DIRECTIONS: Pick every line out of the entries below that has the string "options", and copy it.

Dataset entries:

[Start of Attachment]

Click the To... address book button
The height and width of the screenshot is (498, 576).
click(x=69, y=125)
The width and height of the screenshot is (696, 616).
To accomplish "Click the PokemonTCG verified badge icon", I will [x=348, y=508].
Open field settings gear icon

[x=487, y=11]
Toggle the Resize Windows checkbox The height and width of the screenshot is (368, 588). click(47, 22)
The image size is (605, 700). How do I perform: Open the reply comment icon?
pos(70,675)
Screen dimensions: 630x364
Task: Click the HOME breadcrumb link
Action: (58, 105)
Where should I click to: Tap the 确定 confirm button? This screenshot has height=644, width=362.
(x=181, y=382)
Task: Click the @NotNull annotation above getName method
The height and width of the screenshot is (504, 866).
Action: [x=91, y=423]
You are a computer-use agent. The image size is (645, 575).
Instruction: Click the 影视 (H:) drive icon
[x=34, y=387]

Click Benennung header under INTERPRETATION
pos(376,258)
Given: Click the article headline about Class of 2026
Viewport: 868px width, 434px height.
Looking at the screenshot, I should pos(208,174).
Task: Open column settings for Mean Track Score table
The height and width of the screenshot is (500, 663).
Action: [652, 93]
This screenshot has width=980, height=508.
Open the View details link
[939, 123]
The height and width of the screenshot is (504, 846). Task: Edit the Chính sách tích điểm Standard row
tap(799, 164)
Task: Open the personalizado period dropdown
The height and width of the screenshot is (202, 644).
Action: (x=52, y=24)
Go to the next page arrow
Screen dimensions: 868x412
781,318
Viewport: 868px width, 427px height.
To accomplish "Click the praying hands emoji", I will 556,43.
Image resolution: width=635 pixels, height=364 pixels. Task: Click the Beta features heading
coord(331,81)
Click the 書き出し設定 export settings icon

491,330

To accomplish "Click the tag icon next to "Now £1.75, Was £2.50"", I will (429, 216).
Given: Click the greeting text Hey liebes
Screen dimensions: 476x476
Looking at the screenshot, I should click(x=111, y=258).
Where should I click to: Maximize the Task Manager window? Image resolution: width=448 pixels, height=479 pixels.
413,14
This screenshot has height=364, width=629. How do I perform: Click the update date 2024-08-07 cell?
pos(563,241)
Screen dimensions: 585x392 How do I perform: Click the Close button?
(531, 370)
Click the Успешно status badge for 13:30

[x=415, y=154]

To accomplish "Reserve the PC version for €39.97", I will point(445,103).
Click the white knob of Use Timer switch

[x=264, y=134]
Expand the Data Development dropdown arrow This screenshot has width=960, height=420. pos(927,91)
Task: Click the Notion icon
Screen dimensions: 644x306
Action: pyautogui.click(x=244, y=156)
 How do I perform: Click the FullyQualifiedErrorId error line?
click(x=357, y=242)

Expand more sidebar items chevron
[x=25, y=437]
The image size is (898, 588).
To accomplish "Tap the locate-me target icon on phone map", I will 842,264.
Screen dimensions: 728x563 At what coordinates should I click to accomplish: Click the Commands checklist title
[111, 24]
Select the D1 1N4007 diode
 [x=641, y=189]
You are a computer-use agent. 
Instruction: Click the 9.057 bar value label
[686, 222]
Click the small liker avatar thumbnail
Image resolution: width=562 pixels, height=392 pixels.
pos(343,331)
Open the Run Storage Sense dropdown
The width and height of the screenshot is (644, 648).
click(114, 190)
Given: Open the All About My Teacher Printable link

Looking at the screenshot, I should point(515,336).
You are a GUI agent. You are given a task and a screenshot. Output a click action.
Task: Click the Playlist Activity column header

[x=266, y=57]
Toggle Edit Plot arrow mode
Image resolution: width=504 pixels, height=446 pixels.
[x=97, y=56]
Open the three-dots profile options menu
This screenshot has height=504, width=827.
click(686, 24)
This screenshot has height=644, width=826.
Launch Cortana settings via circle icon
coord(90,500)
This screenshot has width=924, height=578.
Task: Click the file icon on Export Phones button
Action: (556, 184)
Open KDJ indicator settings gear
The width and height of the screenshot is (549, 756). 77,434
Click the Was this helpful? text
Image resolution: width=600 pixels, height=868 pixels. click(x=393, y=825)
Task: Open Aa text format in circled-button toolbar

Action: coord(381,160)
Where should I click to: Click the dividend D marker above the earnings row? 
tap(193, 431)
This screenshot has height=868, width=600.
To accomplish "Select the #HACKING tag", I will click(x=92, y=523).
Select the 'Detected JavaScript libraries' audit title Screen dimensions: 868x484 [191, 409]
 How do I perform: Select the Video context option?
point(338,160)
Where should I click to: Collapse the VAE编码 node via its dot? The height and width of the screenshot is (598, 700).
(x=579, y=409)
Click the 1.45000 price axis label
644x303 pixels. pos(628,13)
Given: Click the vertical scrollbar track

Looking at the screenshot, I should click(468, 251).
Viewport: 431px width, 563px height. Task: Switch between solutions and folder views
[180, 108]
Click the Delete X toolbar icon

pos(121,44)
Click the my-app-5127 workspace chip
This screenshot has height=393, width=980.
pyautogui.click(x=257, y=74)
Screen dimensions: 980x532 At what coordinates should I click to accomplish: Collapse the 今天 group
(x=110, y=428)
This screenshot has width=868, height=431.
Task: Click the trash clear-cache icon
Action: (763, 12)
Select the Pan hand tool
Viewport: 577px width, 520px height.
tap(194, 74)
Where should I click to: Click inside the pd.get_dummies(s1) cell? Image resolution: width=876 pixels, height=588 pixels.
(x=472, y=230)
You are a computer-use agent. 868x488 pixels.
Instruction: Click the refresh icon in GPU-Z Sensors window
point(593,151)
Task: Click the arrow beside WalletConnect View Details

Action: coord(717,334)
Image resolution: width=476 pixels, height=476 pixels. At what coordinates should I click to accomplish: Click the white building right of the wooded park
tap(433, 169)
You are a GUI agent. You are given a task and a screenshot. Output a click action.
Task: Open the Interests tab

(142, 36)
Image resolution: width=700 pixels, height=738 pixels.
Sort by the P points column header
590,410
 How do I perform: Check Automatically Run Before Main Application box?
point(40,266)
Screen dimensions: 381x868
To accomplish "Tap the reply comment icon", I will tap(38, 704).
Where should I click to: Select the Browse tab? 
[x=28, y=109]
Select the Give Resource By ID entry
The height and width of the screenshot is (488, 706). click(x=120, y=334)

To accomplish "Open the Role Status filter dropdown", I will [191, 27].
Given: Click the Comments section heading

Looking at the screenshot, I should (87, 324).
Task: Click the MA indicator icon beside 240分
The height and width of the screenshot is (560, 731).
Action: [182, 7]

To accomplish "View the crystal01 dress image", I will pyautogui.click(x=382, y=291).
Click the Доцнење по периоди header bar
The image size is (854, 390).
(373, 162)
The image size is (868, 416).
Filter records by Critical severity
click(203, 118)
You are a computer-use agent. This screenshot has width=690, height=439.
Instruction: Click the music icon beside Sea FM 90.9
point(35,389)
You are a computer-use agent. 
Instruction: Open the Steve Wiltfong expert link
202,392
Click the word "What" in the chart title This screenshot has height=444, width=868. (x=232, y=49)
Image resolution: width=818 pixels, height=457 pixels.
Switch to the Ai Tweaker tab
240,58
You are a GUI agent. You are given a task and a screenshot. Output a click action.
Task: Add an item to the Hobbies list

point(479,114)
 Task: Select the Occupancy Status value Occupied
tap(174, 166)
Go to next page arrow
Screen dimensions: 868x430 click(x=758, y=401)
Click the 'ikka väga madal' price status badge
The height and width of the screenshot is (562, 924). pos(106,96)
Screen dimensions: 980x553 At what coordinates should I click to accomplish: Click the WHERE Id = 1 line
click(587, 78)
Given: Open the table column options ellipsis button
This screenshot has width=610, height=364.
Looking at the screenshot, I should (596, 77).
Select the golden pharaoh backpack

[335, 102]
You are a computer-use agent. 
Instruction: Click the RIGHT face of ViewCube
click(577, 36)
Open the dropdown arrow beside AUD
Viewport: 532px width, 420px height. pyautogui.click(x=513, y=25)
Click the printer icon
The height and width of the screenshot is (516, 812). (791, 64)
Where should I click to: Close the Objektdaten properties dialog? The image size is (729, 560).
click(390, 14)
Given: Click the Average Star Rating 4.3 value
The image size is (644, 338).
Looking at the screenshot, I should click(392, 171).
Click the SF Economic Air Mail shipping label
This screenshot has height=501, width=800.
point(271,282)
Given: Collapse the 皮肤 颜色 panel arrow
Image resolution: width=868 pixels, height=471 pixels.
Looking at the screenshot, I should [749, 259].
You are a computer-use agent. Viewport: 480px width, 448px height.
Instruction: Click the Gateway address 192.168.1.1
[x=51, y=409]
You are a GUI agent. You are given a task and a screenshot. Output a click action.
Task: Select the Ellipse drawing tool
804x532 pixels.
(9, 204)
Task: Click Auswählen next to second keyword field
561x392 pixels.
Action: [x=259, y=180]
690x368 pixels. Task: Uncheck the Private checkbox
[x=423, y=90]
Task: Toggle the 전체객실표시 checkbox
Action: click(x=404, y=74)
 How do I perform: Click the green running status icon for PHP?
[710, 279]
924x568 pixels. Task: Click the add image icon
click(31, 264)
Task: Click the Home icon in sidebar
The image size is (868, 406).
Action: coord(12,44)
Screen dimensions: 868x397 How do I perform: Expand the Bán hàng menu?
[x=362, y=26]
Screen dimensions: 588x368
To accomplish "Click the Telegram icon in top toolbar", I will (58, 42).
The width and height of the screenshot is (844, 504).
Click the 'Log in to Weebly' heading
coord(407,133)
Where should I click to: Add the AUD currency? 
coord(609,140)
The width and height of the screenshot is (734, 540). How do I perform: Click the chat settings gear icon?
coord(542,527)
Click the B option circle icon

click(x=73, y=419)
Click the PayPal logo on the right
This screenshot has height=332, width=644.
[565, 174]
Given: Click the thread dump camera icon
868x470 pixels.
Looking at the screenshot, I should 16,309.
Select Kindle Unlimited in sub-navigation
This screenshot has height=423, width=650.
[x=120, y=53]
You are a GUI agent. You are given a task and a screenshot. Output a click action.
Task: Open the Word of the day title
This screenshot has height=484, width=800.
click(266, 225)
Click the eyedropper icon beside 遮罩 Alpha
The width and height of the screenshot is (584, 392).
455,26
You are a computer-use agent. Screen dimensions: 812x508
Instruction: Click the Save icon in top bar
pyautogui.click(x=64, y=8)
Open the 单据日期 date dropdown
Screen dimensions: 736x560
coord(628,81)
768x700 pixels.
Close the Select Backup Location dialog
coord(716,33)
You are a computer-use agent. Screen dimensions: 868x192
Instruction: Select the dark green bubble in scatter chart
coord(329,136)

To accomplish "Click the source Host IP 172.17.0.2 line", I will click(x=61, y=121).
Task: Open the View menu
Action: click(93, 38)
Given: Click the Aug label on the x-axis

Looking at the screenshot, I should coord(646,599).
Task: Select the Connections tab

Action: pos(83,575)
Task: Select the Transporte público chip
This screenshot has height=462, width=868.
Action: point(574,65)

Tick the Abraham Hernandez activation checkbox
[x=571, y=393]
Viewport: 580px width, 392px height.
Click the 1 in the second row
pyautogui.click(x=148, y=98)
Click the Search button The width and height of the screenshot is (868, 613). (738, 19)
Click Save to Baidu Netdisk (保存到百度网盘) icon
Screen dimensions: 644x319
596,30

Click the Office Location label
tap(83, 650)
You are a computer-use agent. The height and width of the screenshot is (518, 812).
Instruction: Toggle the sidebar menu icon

[End of Attachment]

EXERCISE RESULT:
Open the three-dots profile options menu
Given: Open the table column options ellipsis button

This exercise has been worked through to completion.